Wednesday 6 April 2022

Movie Review: Girl With A Pearl Earring (2003)

A drama set in the art world, Girl With A Pearl Earring is visually beautiful and emotionally deliberate, but also slow and sparse.

In the Dutch Republic of 1665, Griest (Scarlett Johansson) is a young woman dispatched by her struggling family to work as a lowly maid in the Delft home of painter Johannes Vermeer (Colin Firth). She dedicates herself to household tasks under the guidance of senior maid Tanneke (Joanna Scanlan). Both Vermeer and his wealthy patron Pieter van Ruijven (Tom Wilkinson) notice Griest's beauty, intelligence, and curiosity, while she starts a romance with butcher's son Pieter (Cillian Murphy).

Vermeer paints slowly and methodically, placing a financial strain on the household and causing tension in his marriage to Catharina (Essie Davis), who is perpetually pregnant. His mother-in-law Maria Thins (Judy Parfitt) also lives with them, and is more pragmatic. In the privacy of his studio, Vermeer starts discussing painting techniques with Griest, and secretly asks her to help him purchase materials and mix colours. When van Ruijven demonstrates lustful intent and insists that Griest be the subject of Vermeer's next painting, the pressure on her intensifies.
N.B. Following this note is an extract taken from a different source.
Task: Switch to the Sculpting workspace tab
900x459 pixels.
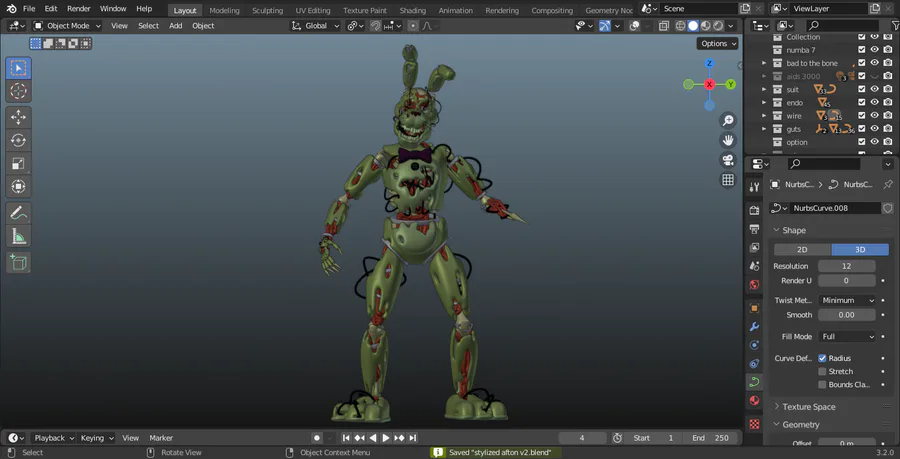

An adaptation of the 1999 fictional book by Tracy Chevalier with a screenplay by Olivia Hetreed, Girl With A Pearl Earring constructs an imagined narrative around the Dutch painter's most famous work. The story of a lowly maid unintentionally causing sexual tension and becoming the subject of a masterpiece is of only average interest. Director Peter Webber therefore leans on style to enhance the substance, and for art aficionados familiar with the painter's signature elements, the movie is a treat.

Vermeer is known for interiors dominated by browns, greys, and yellows, punctuated by exotic and expensive earth-based colours including lapis, and expressive use of light. Supplemented by a sumptuous Alexandre Desplat music score, Webber designs almost every frame to resemble a Vermeer, with prominent use of candles and natural light streaming through windows, and a focus on inspirations found within the home environment.

Which is just as well. The character interactions are slow, moody, and often unfold in the silence of paintings. Scarlett Johansson as Griest floats wordlessly through Vermeer's home, her expressive eyes absorbing a better class of household than her own, her smile-incapable mouth fixed in a pouty expression as she causes tension by simply existing and obeying orders. Colin Firth equally uses an economy of words, and hides behind an artist's bottled passion to avoid revealing much of a person. The predictable outcome is plenty of pregnant pauses and soulful stares leading to...more pregnant pauses and more soulful stares.

The film does better demonstrating the mechanics of a maid's life in a European city of the 1660s. Griest's daily routine of hard scrubbing, market shopping, and ingredient chopping yields sore and blistered hands. Webber also does well teasing out a class structure of rules and limitations, wife Catherine clinging to strict applications of roles and responsibilities as a desperate emotional defence, while the Vermeer family demonstrates servile deference to patron van Ruijven, who essentially keeps them alive.

A few side plot threads add modest interest but ultimately little relevance, including the romance with butcher's son Pieter and a running (and, of course, silent) feud between Griest and one of Vermeer's daughters. Girl With A Pearl Earring is more about artistry and less about profundity, in this case a reasonable enough allocation of emphasis.